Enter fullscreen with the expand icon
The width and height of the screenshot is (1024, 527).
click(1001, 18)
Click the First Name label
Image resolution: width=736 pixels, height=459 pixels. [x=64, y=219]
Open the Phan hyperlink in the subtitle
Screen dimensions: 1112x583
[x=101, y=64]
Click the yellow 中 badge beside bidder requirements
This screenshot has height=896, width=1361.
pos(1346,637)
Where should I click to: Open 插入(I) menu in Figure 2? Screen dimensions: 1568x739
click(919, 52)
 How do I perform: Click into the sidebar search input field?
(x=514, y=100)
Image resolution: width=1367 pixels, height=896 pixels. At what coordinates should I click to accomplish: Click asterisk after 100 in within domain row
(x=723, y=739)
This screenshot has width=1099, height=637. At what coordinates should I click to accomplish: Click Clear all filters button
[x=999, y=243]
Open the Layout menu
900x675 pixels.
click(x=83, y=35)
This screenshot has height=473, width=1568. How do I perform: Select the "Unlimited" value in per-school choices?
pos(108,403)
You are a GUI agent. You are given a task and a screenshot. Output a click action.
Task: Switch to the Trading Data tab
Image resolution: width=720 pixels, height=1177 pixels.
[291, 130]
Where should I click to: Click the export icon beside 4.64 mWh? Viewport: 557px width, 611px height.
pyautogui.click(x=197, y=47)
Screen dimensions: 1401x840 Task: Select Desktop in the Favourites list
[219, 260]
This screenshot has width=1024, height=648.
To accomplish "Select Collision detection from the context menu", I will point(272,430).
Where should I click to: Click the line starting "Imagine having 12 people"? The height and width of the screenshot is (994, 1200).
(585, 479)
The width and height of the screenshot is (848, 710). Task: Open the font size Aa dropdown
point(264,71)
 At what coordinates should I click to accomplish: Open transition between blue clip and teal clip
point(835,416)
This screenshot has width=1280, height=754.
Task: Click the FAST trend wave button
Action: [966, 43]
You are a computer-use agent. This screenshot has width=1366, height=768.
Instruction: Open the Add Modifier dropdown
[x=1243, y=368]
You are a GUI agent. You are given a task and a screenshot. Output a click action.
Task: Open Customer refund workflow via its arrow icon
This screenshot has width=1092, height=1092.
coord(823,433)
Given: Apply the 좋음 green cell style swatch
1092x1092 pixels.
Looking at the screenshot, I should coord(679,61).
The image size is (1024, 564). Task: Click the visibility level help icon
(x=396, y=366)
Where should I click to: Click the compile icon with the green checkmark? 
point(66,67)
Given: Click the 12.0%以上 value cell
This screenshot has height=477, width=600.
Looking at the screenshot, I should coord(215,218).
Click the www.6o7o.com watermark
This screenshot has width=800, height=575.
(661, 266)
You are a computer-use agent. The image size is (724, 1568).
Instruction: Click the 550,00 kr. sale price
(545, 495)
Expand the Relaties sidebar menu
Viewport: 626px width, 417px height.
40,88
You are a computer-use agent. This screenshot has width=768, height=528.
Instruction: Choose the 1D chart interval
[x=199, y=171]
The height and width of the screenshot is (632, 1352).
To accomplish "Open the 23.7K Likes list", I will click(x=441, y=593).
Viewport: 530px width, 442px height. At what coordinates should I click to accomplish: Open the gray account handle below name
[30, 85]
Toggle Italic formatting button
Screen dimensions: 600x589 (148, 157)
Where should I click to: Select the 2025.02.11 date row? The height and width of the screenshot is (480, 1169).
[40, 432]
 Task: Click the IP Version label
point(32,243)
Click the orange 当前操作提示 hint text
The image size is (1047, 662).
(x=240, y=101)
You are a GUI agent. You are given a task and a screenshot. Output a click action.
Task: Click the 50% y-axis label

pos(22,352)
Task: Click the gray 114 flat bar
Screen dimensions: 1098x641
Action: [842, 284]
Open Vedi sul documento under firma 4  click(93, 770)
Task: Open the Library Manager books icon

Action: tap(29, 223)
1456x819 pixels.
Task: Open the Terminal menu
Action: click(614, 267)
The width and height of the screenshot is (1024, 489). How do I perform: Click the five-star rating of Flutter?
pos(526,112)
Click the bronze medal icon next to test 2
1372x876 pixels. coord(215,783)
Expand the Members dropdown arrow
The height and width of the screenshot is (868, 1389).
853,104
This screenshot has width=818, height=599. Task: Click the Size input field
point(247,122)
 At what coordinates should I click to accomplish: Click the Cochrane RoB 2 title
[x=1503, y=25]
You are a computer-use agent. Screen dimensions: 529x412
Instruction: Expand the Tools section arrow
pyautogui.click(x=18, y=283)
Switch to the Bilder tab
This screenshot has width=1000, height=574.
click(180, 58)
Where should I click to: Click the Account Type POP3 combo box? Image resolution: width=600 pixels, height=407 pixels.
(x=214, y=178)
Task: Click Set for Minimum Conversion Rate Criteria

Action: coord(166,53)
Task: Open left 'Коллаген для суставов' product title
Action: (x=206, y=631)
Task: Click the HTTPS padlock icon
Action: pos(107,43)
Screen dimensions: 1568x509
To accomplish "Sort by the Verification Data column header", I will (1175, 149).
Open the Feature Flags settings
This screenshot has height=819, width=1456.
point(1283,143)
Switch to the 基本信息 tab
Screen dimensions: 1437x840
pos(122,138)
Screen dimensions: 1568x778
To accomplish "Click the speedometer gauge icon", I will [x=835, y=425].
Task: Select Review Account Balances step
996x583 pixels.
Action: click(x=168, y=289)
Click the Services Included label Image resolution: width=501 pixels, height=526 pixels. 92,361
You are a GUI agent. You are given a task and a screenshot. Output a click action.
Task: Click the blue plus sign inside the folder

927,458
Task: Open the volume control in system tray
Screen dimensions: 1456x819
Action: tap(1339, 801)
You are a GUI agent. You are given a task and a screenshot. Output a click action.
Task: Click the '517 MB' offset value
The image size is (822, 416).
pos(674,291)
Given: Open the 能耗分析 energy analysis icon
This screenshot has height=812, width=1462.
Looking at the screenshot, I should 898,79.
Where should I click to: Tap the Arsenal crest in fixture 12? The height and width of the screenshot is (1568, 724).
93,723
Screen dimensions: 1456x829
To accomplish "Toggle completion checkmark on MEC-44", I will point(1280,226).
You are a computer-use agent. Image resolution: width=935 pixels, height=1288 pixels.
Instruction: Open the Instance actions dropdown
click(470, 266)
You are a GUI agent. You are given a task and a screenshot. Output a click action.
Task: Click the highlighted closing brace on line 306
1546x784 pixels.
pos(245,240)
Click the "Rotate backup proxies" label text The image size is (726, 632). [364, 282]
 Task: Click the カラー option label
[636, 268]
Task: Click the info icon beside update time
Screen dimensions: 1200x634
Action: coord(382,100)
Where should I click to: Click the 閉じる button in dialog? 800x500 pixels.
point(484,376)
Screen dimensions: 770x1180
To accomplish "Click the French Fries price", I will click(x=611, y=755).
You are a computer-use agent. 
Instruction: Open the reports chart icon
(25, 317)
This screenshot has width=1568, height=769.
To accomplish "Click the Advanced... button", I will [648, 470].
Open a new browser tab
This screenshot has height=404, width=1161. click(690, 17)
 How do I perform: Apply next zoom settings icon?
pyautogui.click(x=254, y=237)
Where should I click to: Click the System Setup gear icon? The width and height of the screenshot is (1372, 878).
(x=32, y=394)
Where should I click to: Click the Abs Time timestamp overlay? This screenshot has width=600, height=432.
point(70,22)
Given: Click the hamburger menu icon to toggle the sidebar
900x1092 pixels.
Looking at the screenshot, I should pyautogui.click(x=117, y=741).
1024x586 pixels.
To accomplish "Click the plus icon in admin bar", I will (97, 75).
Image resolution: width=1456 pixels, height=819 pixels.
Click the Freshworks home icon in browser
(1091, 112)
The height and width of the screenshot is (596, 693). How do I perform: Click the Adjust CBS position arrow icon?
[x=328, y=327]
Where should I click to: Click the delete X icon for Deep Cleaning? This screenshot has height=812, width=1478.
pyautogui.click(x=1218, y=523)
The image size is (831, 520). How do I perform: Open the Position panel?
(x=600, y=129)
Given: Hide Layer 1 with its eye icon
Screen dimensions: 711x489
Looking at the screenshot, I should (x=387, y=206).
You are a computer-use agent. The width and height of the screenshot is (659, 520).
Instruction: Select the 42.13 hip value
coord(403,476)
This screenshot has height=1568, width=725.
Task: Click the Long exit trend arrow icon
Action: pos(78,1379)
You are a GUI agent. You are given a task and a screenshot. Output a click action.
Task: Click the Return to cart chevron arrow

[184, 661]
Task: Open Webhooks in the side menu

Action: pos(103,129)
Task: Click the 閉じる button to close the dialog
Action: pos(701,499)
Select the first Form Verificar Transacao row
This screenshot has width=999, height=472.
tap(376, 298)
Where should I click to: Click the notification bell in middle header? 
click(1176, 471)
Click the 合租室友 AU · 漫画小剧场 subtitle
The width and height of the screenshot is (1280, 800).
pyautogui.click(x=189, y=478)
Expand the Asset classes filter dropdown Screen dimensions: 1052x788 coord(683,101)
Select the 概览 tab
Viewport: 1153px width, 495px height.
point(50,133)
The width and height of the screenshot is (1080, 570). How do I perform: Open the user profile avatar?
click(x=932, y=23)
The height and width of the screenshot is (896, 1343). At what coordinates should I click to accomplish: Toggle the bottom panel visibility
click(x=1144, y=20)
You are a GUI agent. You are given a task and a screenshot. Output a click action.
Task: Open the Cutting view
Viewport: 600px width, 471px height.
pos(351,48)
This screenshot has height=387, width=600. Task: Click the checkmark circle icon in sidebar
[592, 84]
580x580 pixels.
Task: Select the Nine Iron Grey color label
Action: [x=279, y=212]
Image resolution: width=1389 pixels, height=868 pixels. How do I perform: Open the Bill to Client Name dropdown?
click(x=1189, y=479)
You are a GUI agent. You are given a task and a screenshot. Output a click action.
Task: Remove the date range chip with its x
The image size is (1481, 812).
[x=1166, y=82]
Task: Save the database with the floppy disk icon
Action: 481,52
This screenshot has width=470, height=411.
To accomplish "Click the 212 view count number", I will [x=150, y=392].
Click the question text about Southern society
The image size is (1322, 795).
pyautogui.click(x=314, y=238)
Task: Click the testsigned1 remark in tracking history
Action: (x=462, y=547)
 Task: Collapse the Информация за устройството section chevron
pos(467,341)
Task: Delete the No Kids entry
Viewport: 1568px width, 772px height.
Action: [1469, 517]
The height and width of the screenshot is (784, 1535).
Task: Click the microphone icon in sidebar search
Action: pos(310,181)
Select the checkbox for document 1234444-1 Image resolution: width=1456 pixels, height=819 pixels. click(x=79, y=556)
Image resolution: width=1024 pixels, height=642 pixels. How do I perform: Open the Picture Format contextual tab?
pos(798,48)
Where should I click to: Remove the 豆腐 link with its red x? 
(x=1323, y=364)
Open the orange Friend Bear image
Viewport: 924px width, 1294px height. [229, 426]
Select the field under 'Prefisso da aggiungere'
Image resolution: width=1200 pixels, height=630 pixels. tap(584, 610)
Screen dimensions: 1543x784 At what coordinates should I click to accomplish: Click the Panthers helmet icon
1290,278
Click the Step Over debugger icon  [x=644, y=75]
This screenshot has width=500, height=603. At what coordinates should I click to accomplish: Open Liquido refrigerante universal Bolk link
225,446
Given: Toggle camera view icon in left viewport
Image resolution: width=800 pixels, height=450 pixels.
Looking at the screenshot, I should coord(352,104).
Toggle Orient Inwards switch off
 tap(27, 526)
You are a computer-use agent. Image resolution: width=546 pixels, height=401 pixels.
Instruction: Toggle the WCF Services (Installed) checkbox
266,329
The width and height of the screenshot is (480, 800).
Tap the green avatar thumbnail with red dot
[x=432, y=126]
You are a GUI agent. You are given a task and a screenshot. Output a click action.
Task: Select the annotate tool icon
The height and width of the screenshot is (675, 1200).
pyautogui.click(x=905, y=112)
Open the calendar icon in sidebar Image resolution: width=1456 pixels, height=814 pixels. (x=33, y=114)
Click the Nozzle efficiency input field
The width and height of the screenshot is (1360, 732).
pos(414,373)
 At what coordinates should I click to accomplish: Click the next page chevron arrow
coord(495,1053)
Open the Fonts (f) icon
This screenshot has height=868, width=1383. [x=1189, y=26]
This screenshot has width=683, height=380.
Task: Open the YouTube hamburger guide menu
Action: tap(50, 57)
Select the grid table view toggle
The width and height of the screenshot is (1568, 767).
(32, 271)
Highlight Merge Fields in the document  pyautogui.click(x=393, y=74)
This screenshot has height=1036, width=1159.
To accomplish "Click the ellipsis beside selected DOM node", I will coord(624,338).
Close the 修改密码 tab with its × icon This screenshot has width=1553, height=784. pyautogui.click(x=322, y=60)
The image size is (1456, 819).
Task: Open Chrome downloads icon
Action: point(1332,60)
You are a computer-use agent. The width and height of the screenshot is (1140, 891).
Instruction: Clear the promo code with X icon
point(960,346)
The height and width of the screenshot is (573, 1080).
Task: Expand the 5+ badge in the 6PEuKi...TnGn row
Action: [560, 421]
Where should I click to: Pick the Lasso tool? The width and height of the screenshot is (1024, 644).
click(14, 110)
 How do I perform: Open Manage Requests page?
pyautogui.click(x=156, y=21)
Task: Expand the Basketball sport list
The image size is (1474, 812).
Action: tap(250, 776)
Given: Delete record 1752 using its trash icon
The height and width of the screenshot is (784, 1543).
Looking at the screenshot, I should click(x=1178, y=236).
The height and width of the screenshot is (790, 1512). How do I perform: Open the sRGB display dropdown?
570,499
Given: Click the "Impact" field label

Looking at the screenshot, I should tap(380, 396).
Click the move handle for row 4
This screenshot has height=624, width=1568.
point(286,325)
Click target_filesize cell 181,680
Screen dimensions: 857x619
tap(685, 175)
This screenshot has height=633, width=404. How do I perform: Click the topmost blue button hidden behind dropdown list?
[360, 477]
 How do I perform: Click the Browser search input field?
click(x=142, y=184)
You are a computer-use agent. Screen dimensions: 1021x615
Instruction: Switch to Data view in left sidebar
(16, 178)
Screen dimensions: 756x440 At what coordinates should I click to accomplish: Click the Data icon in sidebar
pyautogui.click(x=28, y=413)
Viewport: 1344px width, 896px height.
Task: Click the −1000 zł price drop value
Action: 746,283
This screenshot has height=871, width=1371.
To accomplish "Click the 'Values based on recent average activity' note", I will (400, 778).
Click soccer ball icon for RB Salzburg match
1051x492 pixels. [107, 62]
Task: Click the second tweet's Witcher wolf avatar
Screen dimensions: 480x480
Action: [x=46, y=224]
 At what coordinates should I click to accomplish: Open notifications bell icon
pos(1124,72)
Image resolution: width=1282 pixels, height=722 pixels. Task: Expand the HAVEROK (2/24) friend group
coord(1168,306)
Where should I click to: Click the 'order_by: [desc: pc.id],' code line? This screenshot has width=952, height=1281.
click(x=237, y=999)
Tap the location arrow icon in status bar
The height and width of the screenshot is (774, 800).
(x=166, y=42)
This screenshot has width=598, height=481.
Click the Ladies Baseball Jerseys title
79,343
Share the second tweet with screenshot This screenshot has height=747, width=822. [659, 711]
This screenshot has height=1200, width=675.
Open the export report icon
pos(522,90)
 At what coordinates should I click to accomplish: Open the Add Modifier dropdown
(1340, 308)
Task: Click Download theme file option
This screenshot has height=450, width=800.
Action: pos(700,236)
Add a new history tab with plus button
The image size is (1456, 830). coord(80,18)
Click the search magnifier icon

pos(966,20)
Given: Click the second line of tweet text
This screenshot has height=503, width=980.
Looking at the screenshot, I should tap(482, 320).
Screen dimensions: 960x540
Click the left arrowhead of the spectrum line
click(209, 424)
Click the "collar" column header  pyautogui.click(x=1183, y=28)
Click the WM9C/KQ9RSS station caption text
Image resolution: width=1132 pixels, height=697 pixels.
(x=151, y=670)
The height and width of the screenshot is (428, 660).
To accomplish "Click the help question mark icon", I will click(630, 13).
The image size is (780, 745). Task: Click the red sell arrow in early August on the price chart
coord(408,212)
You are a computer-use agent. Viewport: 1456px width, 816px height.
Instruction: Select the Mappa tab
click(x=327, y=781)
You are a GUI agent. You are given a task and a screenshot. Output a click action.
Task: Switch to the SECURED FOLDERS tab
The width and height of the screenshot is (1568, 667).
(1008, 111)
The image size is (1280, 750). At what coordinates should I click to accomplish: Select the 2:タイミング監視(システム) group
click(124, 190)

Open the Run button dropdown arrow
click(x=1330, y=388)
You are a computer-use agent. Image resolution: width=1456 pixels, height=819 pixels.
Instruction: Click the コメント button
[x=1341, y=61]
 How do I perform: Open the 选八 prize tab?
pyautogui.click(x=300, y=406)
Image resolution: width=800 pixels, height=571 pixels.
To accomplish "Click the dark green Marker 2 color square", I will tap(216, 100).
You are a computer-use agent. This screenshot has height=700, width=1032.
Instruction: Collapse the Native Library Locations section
————————
Repeat the material from the line with "Task: Click the カラー option label" up to and including the line with "point(484,376)", requests included, offsetting every coordinate in the answers by -86.

 Task: Click the カラー option label
[550, 182]
Task: Click the info icon beside update time
Screen dimensions: 1200x634
Action: coord(296,14)
Where should I click to: Click the 閉じる button in dialog? 800x500 pixels.
point(398,290)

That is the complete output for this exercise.